Begin at the line containing "Given: Click the green" in the data below and go on through the line containing "Task: Confirm the pattern with OK", repeating each line exactly; include both ends and no other line.

Start of DATA FOR THIS TASK

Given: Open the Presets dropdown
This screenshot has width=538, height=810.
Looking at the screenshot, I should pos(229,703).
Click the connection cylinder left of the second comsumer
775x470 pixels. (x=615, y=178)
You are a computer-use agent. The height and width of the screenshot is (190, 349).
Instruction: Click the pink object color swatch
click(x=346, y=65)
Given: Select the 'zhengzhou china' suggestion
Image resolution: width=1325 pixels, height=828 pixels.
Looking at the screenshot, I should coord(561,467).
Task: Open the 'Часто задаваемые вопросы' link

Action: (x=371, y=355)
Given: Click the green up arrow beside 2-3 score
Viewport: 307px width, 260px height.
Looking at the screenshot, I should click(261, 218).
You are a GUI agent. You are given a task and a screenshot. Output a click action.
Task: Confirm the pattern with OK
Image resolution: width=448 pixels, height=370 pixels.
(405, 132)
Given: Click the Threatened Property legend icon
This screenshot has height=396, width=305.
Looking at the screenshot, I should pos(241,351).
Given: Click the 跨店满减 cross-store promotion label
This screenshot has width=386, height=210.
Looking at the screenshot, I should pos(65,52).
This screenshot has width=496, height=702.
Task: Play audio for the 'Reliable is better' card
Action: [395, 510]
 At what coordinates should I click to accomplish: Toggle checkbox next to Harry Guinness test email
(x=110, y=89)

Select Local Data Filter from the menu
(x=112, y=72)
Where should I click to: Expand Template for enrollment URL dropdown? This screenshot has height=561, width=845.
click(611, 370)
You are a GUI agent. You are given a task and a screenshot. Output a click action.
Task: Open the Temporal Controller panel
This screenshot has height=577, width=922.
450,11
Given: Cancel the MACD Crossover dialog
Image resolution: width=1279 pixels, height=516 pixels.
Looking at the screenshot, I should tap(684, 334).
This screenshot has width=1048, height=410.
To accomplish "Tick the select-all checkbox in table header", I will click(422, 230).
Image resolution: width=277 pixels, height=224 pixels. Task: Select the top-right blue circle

End of DATA FOR THIS TASK

■ REPLY:
Given: Click the green up arrow beside 2-3 score
Viewport: 307px width, 260px height.
Looking at the screenshot, I should click(261, 218).
You are a GUI agent. You are given a task and a screenshot. Output a click action.
Task: Confirm the pattern with OK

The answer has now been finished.